Sometimes Christians read 1 Peter 3:7 and come to the wrong conclusion that women are inferior to men in many ways. Sometimes people read Peter’s phrase “the weaker vessel” and take it out of context while forgetting so much other biblical teaching about women. This makes some Christians believe all women are always weaker than men physically, intellectually, morally, etc.
This thinking, however, is not biblical. In fact, the prevalent view of secular Greco-Roman culture in Paul’s day was that women were inferior to men in every way. Some Jewish teachers also said similar things about women. But if you think biblically about Peter’s phrase in 1 Peter 3:7, it becomes evident that the phrase “weaker vessel” is a generalization. Typically, women are not as physically strong as men. Men’s bodies are different than women’s bodies. But Peter doesn’t say that all women are weak and he isn’t saying that women are less intelligent or inferior in morality. In fact, I know women who are stronger and smarter than me in various ways.
We might think about the Proverbs 31 woman. She is quite tough! She dresses herself with strength and makes her arms strong (31:17). The theme of her strength is repeated in 31:25: “She is clothed with strength and honor” (NET). This woman is a strong and hard working woman who speaks with wise intelligence. The song of Deborah in Judges 5 also highlights the prophetess as a protector of Israel. In this song Jael is also praised for how she brilliantly and courageously killed Sisera. Abagail is another example of female courage and wisdom. She bravely stepped in front of David when he was raging in anger as he attempted to kill the fool Nabal. She then gave David wise counsel that prevented David from murder. David later praised God for her and praised her for her good judgment (1 Sam. 25:32-33). Or think about the woman from Abel-Beth-Maacah in northern Israel during David’s reign. Joab was bent on destroying the city to kill the scoundrel Sheba. But a “peaceful” and “wise” leading woman of the city bravely talked Joab down and saved the city from destruction. Everyone there followed her wise counsel (2 Sam. 20:17-22). From a different angle, it’s important to note that when God calls his people to be strong and courageous (e.g. Ps. 31:24, 1 Cor 16:13) it’s not just a call for men. It’s a call for all who trust in the Lord – men and women, young and old!
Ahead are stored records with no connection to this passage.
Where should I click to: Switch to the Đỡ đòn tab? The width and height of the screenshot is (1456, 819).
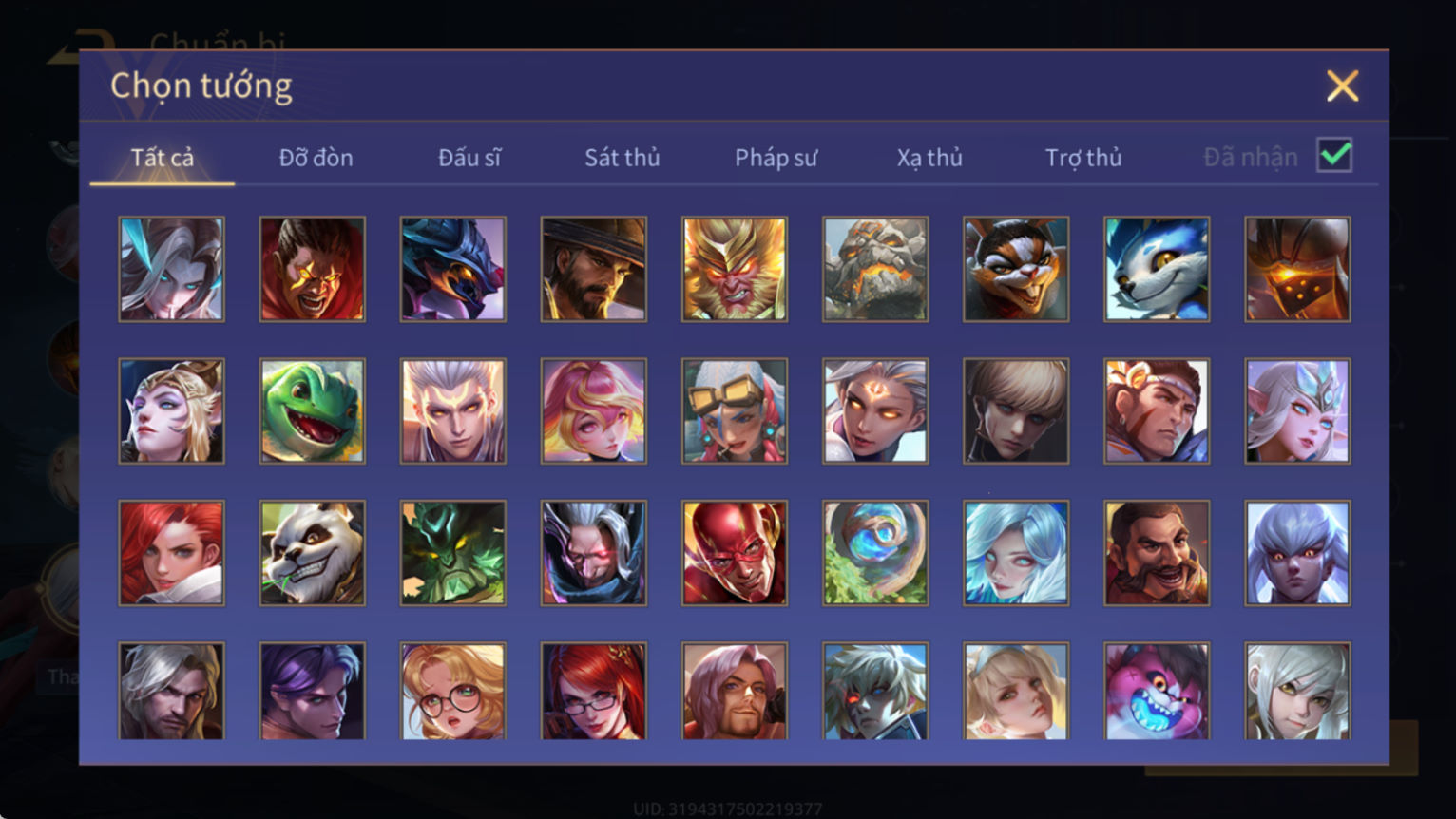click(x=316, y=158)
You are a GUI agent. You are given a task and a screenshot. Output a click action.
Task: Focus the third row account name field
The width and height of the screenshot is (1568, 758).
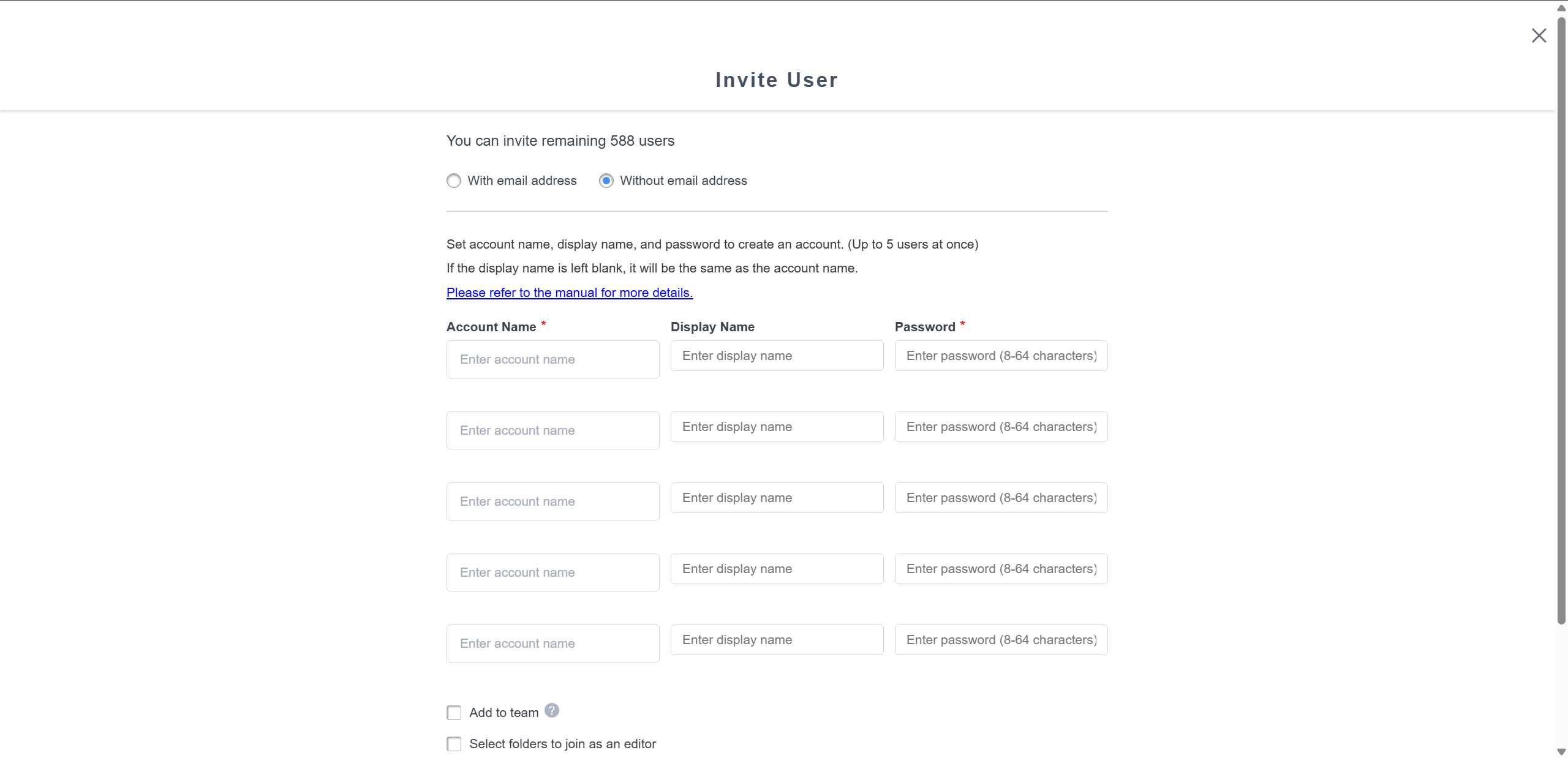[552, 501]
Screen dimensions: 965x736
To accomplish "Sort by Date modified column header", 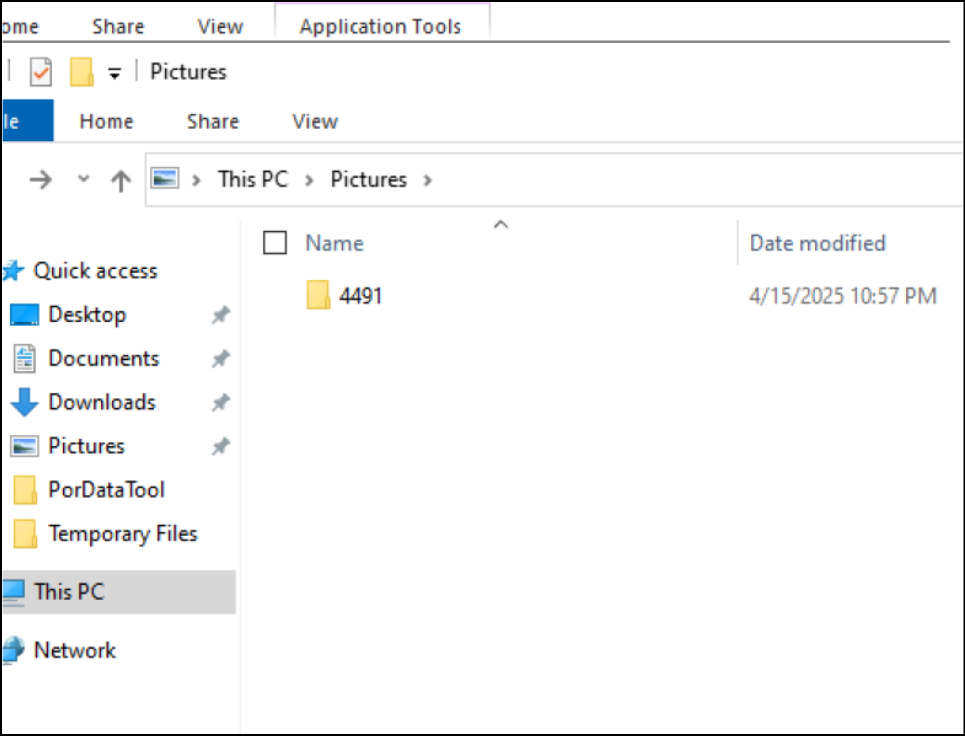I will pyautogui.click(x=817, y=243).
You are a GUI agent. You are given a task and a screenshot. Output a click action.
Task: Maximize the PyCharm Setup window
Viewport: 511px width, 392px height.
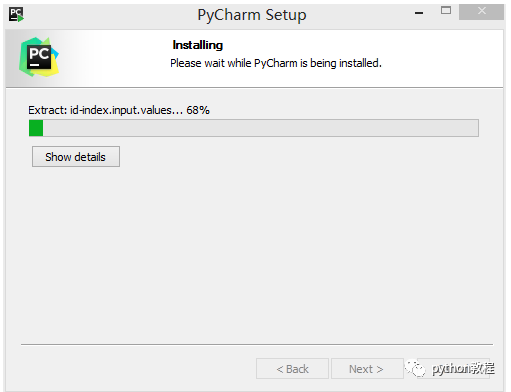[446, 10]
There are other stories and places in Scripture that clearly show how women exemplify courage, wisdom, intelligence, and strength. We have to remember all those places in Scripture about women when we interpret the phrase “weaker vessel” in 1 Peter 3:7. This will help keep us from having an unbiblical view about women. Furthermore, don’t forget about the context of 1 Peter 3:7. Husbands are to “honor” their wives and be very understanding towards them because their wives are equally co-heirs of grace.
I like how Daniel Doriani puts it in his comments on 1 Peter 3:7. (Note: I’d kindly argue with this phrase below: “…no part of Christian tradition promotes it.”)
Peter simply means that women are, generally, physically weaker than men. There are many exceptions, but taken as a whole, men are larger and stronger than women. Some say that women are more vulnerable emotionally, although that is disputed, and in most societies women are economically dependent on their husbands. In Peter’s age, Jews and Greeks commonly also viewed women as being weaker morally and mentally. But Scripture never says that, and no part of Christian tradition promotes it.
On the contrary, a Christian husband must honor women, and especially his wife. Physically, she is probably weaker, but spiritually she is a joint heir of grace. At a minimum, husbands must never bully, threaten, or strike their wives, nor should they demean their wives for being weak or slow-footed. Marriage is a union of two weak and sinful people, even if we are weak and sinful in different ways.
Doriani, Daniel M. 1 Peter. Edited by Richard D. Phillips, Philip Graham Ryken, and Daniel M. Doriani. Reformed Expository Commentary. Phillipsburg, NJ: P&R Publishing, 2014.